As I write as my quote of the day yesterday, committee chairman Andrew Tyrie MP said of the start of the official referendum campaign:

"It needs to begin with an amnesty on misleading, and at times bogus, claims. The public are thoroughly fed up with them. The public are right".

He added that

"The arms race of ever more lurid claims and counter claims made by both the leave and remain sides is not just confusing the public. It is impoverishing political debate."

The committee was severely critical of some of the statistics quoted by both sides. To their credit, the report was unanimous, which means that some members of the committee who support Brexit endorsed criticisms of the Leave campaign and similarly MPs on the committee who support Remain also endorsed criticisms of their own side.

However, a little bit of the shine went off my admiration for those individuals when they also allowed their names to be used in highly selective adverts by each campaign which highlighted the select committee's criticisms of the other side and ignored its' criticisms of their own.

Andrew Tyrie singled out for his strongest criticism the grossly exaggerated figure of £350 million a week which the Leave campaign wrongly claims Britain pays to the EU - a figure which has also been strongly criticised by the UK Statistics Office.

The unanimous view of the committee - including prominent pro-Leave MPs - was that

"This, and the other figures used by Vote Leave for the UK’s EU budget contributions (£150 billion ‘contributed’ in the past decade, and £511 billion since joining) are highly misleading to the electorate."

The committee added that the Leave campaign's decision to put the £350 million a week claim at the core of their campaign

"has been done in the face of overwhelming evidence, including that of the Chair of the UK Statistics Authority"

"Brexit will not result in a £350m per week fiscal windfall to the Exchequer as a consequence of ending the UK’s contributions to the EU budget."

"Despite having been presented with the evidence contradicting this claim, Vote Leave has subsequently placed the £350m figure on its campaign bus, and on much of its recent campaign literature.
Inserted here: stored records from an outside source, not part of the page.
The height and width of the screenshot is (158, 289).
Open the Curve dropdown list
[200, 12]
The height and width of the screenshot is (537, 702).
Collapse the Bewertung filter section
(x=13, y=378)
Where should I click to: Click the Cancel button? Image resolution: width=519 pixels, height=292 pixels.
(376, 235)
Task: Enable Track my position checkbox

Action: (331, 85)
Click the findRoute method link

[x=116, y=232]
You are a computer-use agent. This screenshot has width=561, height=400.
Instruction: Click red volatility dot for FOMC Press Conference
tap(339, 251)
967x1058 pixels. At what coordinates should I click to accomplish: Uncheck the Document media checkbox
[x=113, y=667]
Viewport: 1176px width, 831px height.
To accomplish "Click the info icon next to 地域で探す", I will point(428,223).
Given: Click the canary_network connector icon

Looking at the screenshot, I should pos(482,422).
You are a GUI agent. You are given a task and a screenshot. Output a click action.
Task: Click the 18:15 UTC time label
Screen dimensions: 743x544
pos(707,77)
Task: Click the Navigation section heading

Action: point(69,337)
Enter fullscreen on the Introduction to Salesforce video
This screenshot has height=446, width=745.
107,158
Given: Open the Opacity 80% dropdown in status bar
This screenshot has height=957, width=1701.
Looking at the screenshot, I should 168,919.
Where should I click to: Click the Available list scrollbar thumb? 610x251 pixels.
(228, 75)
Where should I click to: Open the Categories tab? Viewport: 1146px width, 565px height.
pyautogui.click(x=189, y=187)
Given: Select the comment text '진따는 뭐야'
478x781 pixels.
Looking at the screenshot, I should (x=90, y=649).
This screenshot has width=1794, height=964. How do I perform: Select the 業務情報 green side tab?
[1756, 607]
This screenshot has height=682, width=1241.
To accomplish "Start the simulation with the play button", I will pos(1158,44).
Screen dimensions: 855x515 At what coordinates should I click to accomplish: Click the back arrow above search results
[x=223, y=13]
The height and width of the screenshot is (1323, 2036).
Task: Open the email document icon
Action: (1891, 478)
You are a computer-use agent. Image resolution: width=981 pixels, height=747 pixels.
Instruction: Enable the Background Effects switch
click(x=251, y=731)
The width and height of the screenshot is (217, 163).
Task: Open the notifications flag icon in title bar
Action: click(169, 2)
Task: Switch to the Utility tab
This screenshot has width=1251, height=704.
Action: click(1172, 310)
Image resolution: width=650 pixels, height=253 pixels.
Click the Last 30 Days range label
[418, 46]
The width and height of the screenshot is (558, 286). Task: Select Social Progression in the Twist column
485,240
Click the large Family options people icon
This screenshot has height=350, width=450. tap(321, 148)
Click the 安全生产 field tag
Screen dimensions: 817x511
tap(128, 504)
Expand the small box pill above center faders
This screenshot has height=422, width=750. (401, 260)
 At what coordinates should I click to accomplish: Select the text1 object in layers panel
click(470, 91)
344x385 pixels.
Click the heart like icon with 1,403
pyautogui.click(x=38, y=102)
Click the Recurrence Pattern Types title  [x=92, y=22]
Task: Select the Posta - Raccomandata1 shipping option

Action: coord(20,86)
The public should discount this claim. Vote Leave’s persistence with it is deeply problematic."

The committee raised a number of other serious criticisms of the Leave campaign's claims on issues such as the cost of the Common Agricultural Policy and of EU regulation.

However they were also critical of a number of Remain claims. For example, while it may be correct that there are 3 million British jobs "linked to" trade with the EU, the committee pointed out that it would be wrong to give the impression that these would all be lost in the event of Brexit and "It is misleading to claim, as some campaign groups continue to do, that 3 million jobs are dependent on EU membership."

They were also critical of a number of other remain figures such as the suggestion that being in the EU saves British families £4,300 per year. this is an estimate, which is subject to a number of uncertainties, of the effect of membership on GDP divided by the number of households and should not be presented in a way which makes it appear to be an estimate of the effect on income per household.

I think it would be a very good thing if both sides were to listen to the Treasury Select committee and stop using figures which range from being flat-out wrong to highly misleading, or being used in misleading ways.

Sadly there is little sign of either side doing this. But I personally will be paying much more attention to those people on both sides who can make their case without resorting to these misleading figures. They have risen in my estimation. Everyone who continues to use dodgy numbers will go down in it.